== REQUIREMENT ==
From the open letter to Harrison Butker below, return word for word the passage starting with "Graduation is an" and going on through "given this lane.".

== SOURCE ==
Monday, June 24, 2024

An Open Letter to Harrison Butker—Thoughts on Vocation and Staying in One's Lane

Dear Mr. Butker,
Congratulations on your second Super Bowl championship. On Super Bowl Sunday, I went from mass to a friend's house where I watched every minute of Super Bowl LVIII. I remember telling another Niners fan that like me, your Catholic faith is an important part of your identity. I learned this from my students who were tasked with researching the faith lives of six players on each team for a group assignment in my Sports and Spirituality class. Given your faith-filled conviction and success, I was not surprised that you were chosen to give a commencement address at Benedictine—a Catholic college in Kansas. 

I just completed my 24th year of teaching Religious Studies in a Catholic secondary school setting. I love graduation, baccalaureate mass and more. In fact, I  make a point of watching the commencement address at my alma mater, The University of Notre Dame every year.  Graduation at a Catholic institution allows us to publicly celebrate, profess and share our faith. I value that faith and reason, tradition, and ritual are longstanding, important components of Catholicism.

It is with this context that I came to watch and listen to your speech. I am aware that you received a standing ovation from the Class of 2024 and that 15 women did not join in this enthusiastic gesture. I can assure you I would be one of the fifteen. I would sit and perhaps I would have written what you have before you: this Open Letter. 

One of your themes was a call for graduates to Stay in your lane and accept that lane—a phrase you mentioned four times. You said, "Being locked in with your vocation and staying in your lane is going to be the surest way for you to find true happiness and peace in this life." You prefaced this message by admitting, "I never envisioned myself nor wanted to have this sort of a platform but God has given it to me so I have no other choice but to embrace it and preach more hard truths about accepting your lane and staying in it." 

This message confounded me as I have yet to hear a graduation speech reference this trope. While I think graduation is a time to consider vocation, the notion of staying in one's lane seems contrary to how I understand one's calling. No one gets there alone. We learn from the wisdom, encouragement and example of others. Does that mean I might walk or run in someone else's lane? Maybe.

Graduation is an act of hope. A school confers diplomas with the hope that its graduates will change the world—for the good! I'm not sure I want or need them to "stay in their lane" from that moment on. I also found it confusing that you would offer a message to women, about women, given this lane. 

You said,

For the ladies present today, congratulations on an amazing accomplishment. You should be proud of all that you have achieved to this point in your young lives. I want to speak directly to you briefly because I think it is you, the women, who have had the most diabolical lies told to you, how many of you are sitting here now about to cross the stage, and are thinking about all the promotions and titles you’re going to get in your career. Some of you may go on to lead successful careers in the world. But I would venture to guess that the majority of you are most excited about your marriage and the children you will bring into this world. I can tell you that my beautiful wife Isabelle would be the first to say that her life truly started when she began living her vocation as a wife and as a mother.

On my graduation day, I was not thinking about promotions or future job titles. Nor was I thinking about marriage and children. I know exactly what I was thinking.

== RECORDS SUPPLIED ==
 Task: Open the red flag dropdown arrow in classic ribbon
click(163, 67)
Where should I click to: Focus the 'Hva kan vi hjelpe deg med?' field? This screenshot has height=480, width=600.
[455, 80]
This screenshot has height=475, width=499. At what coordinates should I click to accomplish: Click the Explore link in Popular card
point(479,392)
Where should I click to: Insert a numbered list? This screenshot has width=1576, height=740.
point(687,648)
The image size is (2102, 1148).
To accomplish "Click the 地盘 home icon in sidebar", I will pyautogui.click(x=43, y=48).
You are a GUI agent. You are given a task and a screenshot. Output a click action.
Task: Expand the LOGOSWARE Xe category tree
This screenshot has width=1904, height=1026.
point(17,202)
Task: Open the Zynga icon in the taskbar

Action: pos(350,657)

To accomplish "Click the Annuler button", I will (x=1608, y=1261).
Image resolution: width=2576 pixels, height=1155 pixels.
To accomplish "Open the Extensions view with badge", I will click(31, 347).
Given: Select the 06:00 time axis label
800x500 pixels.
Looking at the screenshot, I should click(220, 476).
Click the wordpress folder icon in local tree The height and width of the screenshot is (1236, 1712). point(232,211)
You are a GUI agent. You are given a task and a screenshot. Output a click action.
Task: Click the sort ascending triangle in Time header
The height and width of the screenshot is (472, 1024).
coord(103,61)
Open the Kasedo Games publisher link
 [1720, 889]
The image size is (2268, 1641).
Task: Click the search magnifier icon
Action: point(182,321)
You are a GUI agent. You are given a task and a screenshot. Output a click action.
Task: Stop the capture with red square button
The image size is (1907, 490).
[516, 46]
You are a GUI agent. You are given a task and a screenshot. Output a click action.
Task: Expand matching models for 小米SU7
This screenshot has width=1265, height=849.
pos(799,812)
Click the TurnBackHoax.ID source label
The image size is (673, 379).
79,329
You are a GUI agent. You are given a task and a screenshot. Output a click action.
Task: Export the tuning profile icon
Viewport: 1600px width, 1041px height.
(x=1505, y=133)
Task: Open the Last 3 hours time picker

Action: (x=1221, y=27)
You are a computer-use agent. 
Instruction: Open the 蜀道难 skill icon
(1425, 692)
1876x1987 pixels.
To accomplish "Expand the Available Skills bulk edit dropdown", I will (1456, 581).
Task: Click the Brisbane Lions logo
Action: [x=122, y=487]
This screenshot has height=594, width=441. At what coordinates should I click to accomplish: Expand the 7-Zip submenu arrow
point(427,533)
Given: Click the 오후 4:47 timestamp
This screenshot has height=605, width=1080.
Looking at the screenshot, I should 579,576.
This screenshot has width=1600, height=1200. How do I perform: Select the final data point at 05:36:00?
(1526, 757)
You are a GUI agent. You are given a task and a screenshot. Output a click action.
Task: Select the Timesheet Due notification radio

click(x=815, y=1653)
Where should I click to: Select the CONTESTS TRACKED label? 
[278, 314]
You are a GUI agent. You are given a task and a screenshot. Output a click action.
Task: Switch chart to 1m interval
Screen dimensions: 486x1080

== WORKED ANSWER ==
Graduation is an act of hope. A school confers diplomas with the hope that its graduates will change the world—for the good! I'm not sure I want or need them to "stay in their lane" from that moment on. I also found it confusing that you would offer a message to women, about women, given this lane.